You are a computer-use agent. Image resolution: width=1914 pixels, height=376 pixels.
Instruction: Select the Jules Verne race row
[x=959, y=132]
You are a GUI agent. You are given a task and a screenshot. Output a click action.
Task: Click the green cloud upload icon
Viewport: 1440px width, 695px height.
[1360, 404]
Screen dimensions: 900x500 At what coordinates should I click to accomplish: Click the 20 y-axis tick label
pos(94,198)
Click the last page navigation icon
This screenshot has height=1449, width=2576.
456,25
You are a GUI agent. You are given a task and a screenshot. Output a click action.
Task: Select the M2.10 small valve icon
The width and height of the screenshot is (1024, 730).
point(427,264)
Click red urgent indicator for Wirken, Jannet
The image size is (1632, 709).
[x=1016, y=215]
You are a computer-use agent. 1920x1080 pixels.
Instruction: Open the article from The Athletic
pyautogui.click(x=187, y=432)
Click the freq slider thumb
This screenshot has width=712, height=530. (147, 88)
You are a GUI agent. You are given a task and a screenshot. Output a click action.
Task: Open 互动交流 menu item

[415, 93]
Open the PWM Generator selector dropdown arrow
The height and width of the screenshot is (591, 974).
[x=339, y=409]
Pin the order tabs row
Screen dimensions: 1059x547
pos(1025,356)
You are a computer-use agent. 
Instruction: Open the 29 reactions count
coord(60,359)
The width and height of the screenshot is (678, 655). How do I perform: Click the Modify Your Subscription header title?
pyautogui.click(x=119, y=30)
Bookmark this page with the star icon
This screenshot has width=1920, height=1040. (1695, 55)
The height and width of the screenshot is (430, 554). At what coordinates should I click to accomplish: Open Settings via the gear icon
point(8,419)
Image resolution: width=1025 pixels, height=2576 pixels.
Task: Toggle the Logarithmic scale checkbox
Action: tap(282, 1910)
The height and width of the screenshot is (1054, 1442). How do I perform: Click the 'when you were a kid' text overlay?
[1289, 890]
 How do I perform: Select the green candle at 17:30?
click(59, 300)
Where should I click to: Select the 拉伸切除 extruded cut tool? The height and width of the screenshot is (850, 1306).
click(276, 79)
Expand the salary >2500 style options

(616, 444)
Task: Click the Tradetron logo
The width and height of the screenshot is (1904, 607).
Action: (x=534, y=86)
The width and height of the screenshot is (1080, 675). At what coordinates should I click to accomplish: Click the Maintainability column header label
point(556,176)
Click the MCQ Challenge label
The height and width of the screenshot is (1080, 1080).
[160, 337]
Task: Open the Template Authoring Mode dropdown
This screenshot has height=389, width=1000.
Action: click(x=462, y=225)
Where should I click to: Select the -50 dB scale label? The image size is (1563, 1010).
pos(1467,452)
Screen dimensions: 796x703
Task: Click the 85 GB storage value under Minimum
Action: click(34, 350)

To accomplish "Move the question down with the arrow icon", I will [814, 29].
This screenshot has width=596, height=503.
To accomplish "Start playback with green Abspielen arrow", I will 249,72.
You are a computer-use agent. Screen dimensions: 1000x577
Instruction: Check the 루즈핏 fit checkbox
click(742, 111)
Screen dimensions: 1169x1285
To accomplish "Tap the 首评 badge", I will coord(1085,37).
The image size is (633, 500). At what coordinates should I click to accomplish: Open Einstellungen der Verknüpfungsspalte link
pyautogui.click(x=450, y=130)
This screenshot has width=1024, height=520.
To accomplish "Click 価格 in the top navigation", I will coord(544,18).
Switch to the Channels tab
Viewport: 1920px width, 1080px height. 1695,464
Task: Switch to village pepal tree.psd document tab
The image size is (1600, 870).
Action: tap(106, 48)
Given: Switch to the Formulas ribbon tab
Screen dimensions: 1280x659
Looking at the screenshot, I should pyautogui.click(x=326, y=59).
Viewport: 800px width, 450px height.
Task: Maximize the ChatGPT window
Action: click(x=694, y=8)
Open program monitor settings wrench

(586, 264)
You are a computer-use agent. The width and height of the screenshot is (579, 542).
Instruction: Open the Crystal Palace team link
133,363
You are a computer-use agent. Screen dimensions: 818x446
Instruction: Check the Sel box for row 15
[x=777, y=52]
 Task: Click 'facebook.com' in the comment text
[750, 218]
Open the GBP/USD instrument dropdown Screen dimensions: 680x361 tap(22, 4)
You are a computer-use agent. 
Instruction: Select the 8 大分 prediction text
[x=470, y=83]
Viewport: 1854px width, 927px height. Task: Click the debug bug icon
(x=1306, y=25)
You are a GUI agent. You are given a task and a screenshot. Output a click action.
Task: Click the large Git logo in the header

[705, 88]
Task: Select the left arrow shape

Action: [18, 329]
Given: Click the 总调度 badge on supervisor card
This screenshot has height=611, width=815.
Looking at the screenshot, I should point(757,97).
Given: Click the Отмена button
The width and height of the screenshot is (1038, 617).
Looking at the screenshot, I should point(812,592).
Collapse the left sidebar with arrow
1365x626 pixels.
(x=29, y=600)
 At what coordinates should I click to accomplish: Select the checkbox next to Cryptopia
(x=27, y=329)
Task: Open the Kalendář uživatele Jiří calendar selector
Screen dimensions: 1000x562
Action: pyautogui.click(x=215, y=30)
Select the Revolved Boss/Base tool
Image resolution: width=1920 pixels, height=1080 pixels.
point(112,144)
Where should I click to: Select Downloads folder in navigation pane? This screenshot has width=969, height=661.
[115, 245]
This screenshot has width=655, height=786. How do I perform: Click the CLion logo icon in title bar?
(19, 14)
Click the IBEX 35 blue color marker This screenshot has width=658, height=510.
# # # #
**Work to complete**
Format all the rows above as a Markdown table with the columns No. and Line. Number each line in order and leave out the blank lines.

**The result**
| No. | Line |
|---|---|
| 1 | You are a computer-use agent. Image resolution: width=1914 pixels, height=376 pixels. |
| 2 | Instruction: Select the Jules Verne race row |
| 3 | [x=959, y=132] |
| 4 | You are a GUI agent. You are given a task and a screenshot. Output a click action. |
| 5 | Task: Click the green cloud upload icon |
| 6 | Viewport: 1440px width, 695px height. |
| 7 | [1360, 404] |
| 8 | Screen dimensions: 900x500 At what coordinates should I click to accomplish: Click the 20 y-axis tick label |
| 9 | pos(94,198) |
| 10 | Click the last page navigation icon |
| 11 | This screenshot has height=1449, width=2576. |
| 12 | 456,25 |
| 13 | You are a GUI agent. You are given a task and a screenshot. Output a click action. |
| 14 | Task: Select the M2.10 small valve icon |
| 15 | The width and height of the screenshot is (1024, 730). |
| 16 | point(427,264) |
| 17 | Click red urgent indicator for Wirken, Jannet |
| 18 | The image size is (1632, 709). |
| 19 | [x=1016, y=215] |
| 20 | You are a computer-use agent. 1920x1080 pixels. |
| 21 | Instruction: Open the article from The Athletic |
| 22 | pyautogui.click(x=187, y=432) |
| 23 | Click the freq slider thumb |
| 24 | This screenshot has width=712, height=530. (147, 88) |
| 25 | You are a GUI agent. You are given a task and a screenshot. Output a click action. |
| 26 | Task: Open 互动交流 menu item |
| 27 | [415, 93] |
| 28 | Open the PWM Generator selector dropdown arrow |
| 29 | The height and width of the screenshot is (591, 974). |
| 30 | [x=339, y=409] |
| 31 | Pin the order tabs row |
| 32 | Screen dimensions: 1059x547 |
| 33 | pos(1025,356) |
| 34 | You are a computer-use agent.  |
| 35 | Instruction: Open the 29 reactions count |
| 36 | coord(60,359) |
| 37 | The width and height of the screenshot is (678, 655). How do I perform: Click the Modify Your Subscription header title? |
| 38 | pyautogui.click(x=119, y=30) |
| 39 | Bookmark this page with the star icon |
| 40 | This screenshot has width=1920, height=1040. (1695, 55) |
| 41 | The height and width of the screenshot is (430, 554). At what coordinates should I click to accomplish: Open Settings via the gear icon |
| 42 | point(8,419) |
| 43 | Image resolution: width=1025 pixels, height=2576 pixels. |
| 44 | Task: Toggle the Logarithmic scale checkbox |
| 45 | Action: tap(282, 1910) |
| 46 | The height and width of the screenshot is (1054, 1442). How do I perform: Click the 'when you were a kid' text overlay? |
| 47 | [1289, 890] |
| 48 |  How do I perform: Select the green candle at 17:30? |
| 49 | click(59, 300) |
| 50 | Where should I click to: Select the 拉伸切除 extruded cut tool? The height and width of the screenshot is (850, 1306). |
| 51 | click(276, 79) |
| 52 | Expand the salary >2500 style options |
| 53 | (616, 444) |
| 54 | Task: Click the Tradetron logo |
| 55 | The width and height of the screenshot is (1904, 607). |
| 56 | Action: (x=534, y=86) |
| 57 | The width and height of the screenshot is (1080, 675). At what coordinates should I click to accomplish: Click the Maintainability column header label |
| 58 | point(556,176) |
| 59 | Click the MCQ Challenge label |
| 60 | The height and width of the screenshot is (1080, 1080). |
| 61 | [160, 337] |
| 62 | Task: Open the Template Authoring Mode dropdown |
| 63 | This screenshot has height=389, width=1000. |
| 64 | Action: click(x=462, y=225) |
| 65 | Where should I click to: Select the -50 dB scale label? The image size is (1563, 1010). |
| 66 | pos(1467,452) |
| 67 | Screen dimensions: 796x703 |
| 68 | Task: Click the 85 GB storage value under Minimum |
| 69 | Action: click(34, 350) |
| 70 | To accomplish "Move the question down with the arrow icon", I will [814, 29]. |
| 71 | This screenshot has width=596, height=503. |
| 72 | To accomplish "Start playback with green Abspielen arrow", I will 249,72. |
| 73 | You are a computer-use agent. Screen dimensions: 1000x577 |
| 74 | Instruction: Check the 루즈핏 fit checkbox |
| 75 | click(742, 111) |
| 76 | Screen dimensions: 1169x1285 |
| 77 | To accomplish "Tap the 首评 badge", I will coord(1085,37). |
| 78 | The image size is (633, 500). At what coordinates should I click to accomplish: Open Einstellungen der Verknüpfungsspalte link |
| 79 | pyautogui.click(x=450, y=130) |
| 80 | This screenshot has width=1024, height=520. |
| 81 | To accomplish "Click 価格 in the top navigation", I will coord(544,18). |
| 82 | Switch to the Channels tab |
| 83 | Viewport: 1920px width, 1080px height. 1695,464 |
| 84 | Task: Switch to village pepal tree.psd document tab |
| 85 | The image size is (1600, 870). |
| 86 | Action: tap(106, 48) |
| 87 | Given: Switch to the Formulas ribbon tab |
| 88 | Screen dimensions: 1280x659 |
| 89 | Looking at the screenshot, I should pyautogui.click(x=326, y=59). |
| 90 | Viewport: 800px width, 450px height. |
| 91 | Task: Maximize the ChatGPT window |
| 92 | Action: click(x=694, y=8) |
| 93 | Open program monitor settings wrench |
| 94 | (586, 264) |
| 95 | You are a computer-use agent. The width and height of the screenshot is (579, 542). |
| 96 | Instruction: Open the Crystal Palace team link |
| 97 | 133,363 |
| 98 | You are a computer-use agent. Screen dimensions: 818x446 |
| 99 | Instruction: Check the Sel box for row 15 |
| 100 | [x=777, y=52] |
| 101 |  Task: Click 'facebook.com' in the comment text |
| 102 | [750, 218] |
| 103 | Open the GBP/USD instrument dropdown Screen dimensions: 680x361 tap(22, 4) |
| 104 | You are a computer-use agent.  |
| 105 | Instruction: Select the 8 大分 prediction text |
| 106 | [x=470, y=83] |
| 107 | Viewport: 1854px width, 927px height. Task: Click the debug bug icon |
| 108 | (x=1306, y=25) |
| 109 | You are a GUI agent. You are given a task and a screenshot. Output a click action. |
| 110 | Task: Click the large Git logo in the header |
| 111 | [705, 88] |
| 112 | Task: Select the left arrow shape |
| 113 | Action: [18, 329] |
| 114 | Given: Click the 总调度 badge on supervisor card |
| 115 | This screenshot has height=611, width=815. |
| 116 | Looking at the screenshot, I should point(757,97). |
| 117 | Given: Click the Отмена button |
| 118 | The width and height of the screenshot is (1038, 617). |
| 119 | Looking at the screenshot, I should point(812,592). |
| 120 | Collapse the left sidebar with arrow |
| 121 | 1365x626 pixels. |
| 122 | (x=29, y=600) |
| 123 |  At what coordinates should I click to accomplish: Select the checkbox next to Cryptopia |
| 124 | (x=27, y=329) |
| 125 | Task: Open the Kalendář uživatele Jiří calendar selector |
| 126 | Screen dimensions: 1000x562 |
| 127 | Action: pyautogui.click(x=215, y=30) |
| 128 | Select the Revolved Boss/Base tool |
| 129 | Image resolution: width=1920 pixels, height=1080 pixels. |
| 130 | point(112,144) |
| 131 | Where should I click to: Select Downloads folder in navigation pane? This screenshot has width=969, height=661. |
| 132 | [115, 245] |
| 133 | This screenshot has width=655, height=786. How do I perform: Click the CLion logo icon in title bar? |
| 134 | (19, 14) |
| 135 | Click the IBEX 35 blue color marker This screenshot has width=658, height=510. |